With Innobackup C port (mysqlbackup), we use mysql c api not the mysql client binary. So the handling of signals should be done manually.
[12 Oct 2010 12:13] Satya B
this is what mysql client does:

mysql> FLUSH TABLES WITH READ LOCK;
^CCtrl-C -- sending "KILL QUERY 10" to server ...
Ctrl-C -- query aborted.
ERROR 1317 (70100): Query execution was interrupted
mysql>
[15 Oct 2010 11:26] Satya B
revno: 247
revision-id: satya.bn@sun.com-20101015112113-zw6up1nnhaq8hf46
[15 Oct 2010 11:29] Satya B
Notes to Doc: Please Document this.

If kill -9 used to kill the mysqlbackup process, the user has manually check for the 'FLUSH TABLES WITH READ LOCK' query and should do 'UNLOCK TABLES' using the mysql client.
[15 Oct 2010 11:35] Satya B
Sorry, UNLOCK TABLES will not have any effect, since it is not from the same connection which has issued 'FTWRL'. 

KILL QUERY should be used to kill the 'FTWRL' query.

Please rephrase the above statements a bit :)
[28 Jan 2011 18:42] John Russell
Added to 3.5.2 manual:

If the mysqlbackup process is interrupted, such as by a Unix kill -9
command, a FLUSH TABLES WITH READ LOCK operation might remain
running.

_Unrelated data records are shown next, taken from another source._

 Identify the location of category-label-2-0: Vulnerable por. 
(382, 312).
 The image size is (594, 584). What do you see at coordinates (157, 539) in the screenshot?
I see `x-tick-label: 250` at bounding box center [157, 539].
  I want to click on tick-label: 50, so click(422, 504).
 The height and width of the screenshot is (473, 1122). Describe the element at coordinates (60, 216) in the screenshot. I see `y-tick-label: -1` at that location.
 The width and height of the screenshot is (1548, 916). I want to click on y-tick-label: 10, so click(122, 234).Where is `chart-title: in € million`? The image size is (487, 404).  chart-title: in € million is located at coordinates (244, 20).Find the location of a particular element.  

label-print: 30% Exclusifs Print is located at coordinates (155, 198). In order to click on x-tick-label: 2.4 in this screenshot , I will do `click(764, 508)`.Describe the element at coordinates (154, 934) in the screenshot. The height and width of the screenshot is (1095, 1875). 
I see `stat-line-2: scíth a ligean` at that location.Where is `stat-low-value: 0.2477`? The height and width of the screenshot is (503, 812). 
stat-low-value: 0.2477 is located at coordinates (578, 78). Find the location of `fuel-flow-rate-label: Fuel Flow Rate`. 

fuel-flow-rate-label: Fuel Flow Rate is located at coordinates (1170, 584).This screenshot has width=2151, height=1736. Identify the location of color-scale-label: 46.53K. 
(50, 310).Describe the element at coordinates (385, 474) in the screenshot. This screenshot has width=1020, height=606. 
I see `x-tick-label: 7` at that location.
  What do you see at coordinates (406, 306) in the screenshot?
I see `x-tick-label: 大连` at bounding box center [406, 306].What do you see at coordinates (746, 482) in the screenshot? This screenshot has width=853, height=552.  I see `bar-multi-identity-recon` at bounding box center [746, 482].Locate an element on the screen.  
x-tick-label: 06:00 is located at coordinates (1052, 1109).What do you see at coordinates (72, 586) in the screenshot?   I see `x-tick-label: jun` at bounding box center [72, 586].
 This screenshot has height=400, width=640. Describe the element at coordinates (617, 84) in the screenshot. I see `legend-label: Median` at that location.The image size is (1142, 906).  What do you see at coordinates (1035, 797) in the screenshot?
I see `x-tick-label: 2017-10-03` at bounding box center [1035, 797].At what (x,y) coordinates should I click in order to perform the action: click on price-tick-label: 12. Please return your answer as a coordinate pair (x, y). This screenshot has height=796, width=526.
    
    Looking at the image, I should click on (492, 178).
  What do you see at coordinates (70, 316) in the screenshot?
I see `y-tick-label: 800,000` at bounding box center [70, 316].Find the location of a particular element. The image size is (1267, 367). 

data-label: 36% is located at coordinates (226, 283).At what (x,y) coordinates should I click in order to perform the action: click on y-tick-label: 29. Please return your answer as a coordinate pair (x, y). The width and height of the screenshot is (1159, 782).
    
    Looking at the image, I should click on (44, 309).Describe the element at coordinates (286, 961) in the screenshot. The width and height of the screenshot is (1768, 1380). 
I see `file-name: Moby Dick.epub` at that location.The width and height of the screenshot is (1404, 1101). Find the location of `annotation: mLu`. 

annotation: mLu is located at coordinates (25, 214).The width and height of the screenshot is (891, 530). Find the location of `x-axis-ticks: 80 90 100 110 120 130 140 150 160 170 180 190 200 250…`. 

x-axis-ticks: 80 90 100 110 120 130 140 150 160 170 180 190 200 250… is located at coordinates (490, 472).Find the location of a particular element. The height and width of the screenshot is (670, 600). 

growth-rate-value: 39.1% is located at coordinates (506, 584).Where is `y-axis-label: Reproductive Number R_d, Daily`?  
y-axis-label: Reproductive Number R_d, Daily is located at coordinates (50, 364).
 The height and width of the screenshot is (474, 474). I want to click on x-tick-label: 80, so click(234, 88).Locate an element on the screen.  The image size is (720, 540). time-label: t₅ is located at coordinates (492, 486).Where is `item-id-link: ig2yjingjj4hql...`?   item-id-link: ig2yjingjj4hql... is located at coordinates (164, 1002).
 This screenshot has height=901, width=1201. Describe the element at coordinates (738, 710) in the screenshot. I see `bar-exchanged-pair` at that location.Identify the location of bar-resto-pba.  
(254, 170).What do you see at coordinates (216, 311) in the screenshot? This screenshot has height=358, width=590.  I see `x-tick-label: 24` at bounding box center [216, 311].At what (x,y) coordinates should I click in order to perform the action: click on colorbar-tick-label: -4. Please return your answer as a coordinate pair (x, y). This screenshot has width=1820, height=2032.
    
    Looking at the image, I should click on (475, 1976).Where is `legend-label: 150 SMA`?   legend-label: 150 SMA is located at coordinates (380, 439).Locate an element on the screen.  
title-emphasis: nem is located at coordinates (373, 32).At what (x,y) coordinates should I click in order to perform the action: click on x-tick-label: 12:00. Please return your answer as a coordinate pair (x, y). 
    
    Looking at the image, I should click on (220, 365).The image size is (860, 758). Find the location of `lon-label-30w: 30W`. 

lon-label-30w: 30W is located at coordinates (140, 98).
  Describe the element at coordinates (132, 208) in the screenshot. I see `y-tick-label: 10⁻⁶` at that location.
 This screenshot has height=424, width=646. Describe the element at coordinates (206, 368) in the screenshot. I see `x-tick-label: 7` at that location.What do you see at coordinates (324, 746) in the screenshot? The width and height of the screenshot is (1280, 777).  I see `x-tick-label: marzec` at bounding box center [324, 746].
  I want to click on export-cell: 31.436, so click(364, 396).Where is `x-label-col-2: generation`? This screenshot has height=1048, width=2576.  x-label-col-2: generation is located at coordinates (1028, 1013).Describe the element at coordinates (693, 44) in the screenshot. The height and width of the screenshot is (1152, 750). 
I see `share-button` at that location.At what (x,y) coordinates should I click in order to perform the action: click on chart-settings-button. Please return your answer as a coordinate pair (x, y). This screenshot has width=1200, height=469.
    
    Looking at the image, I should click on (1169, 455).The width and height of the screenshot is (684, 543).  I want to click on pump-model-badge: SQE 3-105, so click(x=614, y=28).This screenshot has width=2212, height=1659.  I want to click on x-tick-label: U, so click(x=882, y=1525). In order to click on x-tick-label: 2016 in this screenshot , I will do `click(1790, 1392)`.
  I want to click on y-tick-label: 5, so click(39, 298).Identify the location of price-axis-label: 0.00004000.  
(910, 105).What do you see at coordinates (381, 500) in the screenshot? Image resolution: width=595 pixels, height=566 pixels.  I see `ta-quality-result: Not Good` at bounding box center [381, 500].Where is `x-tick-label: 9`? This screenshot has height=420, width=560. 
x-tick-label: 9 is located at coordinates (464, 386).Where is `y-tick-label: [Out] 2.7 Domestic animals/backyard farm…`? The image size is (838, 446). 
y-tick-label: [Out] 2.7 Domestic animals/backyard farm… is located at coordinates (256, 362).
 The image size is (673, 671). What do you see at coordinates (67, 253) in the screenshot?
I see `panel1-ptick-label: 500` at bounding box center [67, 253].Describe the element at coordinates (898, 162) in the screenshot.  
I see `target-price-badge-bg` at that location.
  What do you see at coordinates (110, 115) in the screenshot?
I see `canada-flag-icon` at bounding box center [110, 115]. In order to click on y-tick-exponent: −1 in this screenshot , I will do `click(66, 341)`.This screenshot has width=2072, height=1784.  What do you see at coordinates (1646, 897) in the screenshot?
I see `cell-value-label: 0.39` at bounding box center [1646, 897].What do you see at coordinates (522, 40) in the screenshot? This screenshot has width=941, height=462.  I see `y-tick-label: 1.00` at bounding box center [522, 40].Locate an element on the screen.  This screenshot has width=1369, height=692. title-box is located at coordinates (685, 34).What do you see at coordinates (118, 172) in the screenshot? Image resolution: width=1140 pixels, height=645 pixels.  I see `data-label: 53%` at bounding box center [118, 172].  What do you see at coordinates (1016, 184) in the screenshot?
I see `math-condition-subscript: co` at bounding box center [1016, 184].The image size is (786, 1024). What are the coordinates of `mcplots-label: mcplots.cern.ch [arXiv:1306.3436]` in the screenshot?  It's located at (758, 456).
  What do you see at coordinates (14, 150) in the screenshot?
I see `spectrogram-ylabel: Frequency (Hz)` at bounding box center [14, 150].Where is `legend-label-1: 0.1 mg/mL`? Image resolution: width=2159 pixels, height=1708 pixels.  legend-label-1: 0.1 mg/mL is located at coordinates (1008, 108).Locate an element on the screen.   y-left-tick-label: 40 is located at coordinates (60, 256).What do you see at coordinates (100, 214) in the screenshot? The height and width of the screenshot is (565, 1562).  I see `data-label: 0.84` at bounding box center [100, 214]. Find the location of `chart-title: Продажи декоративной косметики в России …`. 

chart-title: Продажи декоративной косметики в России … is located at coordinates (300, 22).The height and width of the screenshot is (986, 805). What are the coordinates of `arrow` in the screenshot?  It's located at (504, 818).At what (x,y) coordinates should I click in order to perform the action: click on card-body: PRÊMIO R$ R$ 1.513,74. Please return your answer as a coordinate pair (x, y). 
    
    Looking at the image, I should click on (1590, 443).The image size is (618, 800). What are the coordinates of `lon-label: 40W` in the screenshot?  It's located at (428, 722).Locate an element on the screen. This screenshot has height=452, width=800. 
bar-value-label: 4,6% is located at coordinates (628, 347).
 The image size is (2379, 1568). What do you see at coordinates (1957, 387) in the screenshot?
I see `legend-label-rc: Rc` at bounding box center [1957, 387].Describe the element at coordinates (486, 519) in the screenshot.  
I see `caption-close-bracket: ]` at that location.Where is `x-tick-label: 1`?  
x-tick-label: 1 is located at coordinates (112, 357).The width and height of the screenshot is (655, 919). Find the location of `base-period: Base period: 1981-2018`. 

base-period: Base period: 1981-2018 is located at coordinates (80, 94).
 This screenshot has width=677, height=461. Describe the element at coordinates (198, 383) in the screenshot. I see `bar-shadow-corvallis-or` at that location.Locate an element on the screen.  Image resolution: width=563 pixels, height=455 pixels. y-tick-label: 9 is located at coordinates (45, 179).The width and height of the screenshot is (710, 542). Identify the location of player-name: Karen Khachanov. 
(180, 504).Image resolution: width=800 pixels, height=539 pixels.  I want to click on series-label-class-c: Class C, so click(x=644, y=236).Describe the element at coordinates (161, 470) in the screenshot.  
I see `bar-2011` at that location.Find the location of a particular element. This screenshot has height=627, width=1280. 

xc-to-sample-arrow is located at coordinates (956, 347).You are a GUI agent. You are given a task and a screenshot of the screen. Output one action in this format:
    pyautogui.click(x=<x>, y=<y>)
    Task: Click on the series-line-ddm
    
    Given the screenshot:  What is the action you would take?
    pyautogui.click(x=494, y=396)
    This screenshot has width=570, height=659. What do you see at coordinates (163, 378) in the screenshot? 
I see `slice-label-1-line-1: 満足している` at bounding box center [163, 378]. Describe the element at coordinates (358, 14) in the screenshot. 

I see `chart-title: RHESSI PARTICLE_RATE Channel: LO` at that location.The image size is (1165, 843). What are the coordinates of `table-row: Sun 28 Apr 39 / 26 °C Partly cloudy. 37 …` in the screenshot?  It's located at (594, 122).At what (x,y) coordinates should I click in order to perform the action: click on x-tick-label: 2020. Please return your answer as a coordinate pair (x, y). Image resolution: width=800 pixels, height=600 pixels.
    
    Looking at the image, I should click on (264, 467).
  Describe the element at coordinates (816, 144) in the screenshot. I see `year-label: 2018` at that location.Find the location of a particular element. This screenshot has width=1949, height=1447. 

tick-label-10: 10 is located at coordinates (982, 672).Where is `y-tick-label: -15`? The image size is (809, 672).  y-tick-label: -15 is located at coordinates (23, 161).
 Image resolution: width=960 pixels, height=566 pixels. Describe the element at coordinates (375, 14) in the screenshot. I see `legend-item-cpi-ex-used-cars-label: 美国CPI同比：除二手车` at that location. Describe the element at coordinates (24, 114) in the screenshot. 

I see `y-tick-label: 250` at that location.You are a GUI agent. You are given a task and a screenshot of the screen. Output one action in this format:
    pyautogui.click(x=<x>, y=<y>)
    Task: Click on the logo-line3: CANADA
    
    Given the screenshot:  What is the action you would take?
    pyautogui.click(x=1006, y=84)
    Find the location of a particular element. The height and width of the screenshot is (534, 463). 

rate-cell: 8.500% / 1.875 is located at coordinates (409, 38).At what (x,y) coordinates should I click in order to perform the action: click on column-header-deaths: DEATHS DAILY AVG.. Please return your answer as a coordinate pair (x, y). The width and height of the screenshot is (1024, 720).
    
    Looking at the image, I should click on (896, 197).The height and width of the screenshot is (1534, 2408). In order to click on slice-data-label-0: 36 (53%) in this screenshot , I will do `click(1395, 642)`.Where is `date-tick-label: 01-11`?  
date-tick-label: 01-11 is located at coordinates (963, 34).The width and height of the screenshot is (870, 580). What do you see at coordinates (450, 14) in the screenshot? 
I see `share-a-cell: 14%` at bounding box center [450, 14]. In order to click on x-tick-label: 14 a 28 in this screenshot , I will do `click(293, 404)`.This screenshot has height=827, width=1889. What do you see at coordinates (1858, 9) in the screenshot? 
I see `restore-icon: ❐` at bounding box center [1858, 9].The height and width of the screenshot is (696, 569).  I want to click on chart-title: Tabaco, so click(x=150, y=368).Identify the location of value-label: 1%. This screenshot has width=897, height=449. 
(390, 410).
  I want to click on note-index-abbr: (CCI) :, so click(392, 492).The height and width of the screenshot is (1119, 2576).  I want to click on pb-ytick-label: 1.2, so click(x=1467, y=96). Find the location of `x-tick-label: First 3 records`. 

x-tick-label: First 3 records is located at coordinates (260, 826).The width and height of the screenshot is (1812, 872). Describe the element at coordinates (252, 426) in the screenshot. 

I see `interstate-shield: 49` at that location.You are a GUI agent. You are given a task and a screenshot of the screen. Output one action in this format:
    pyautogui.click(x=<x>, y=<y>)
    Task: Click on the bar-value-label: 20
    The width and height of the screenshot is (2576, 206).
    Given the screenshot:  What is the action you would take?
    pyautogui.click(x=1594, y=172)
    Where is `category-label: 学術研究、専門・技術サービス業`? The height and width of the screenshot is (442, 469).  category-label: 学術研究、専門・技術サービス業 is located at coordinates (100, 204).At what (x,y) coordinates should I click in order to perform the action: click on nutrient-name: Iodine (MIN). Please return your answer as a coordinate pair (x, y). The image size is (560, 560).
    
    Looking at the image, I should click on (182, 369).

In this case, use the KILL QUERY command from the mysql
command line to kill the FLUSH TABLES WITH READ LOCK statement. This
issue is more likely to occur if the FLUSH TABLES operation is
stalled by a long-running query or transaction. Refer to <mysqlbackup introduction section> for guidelines about backup timing and performance.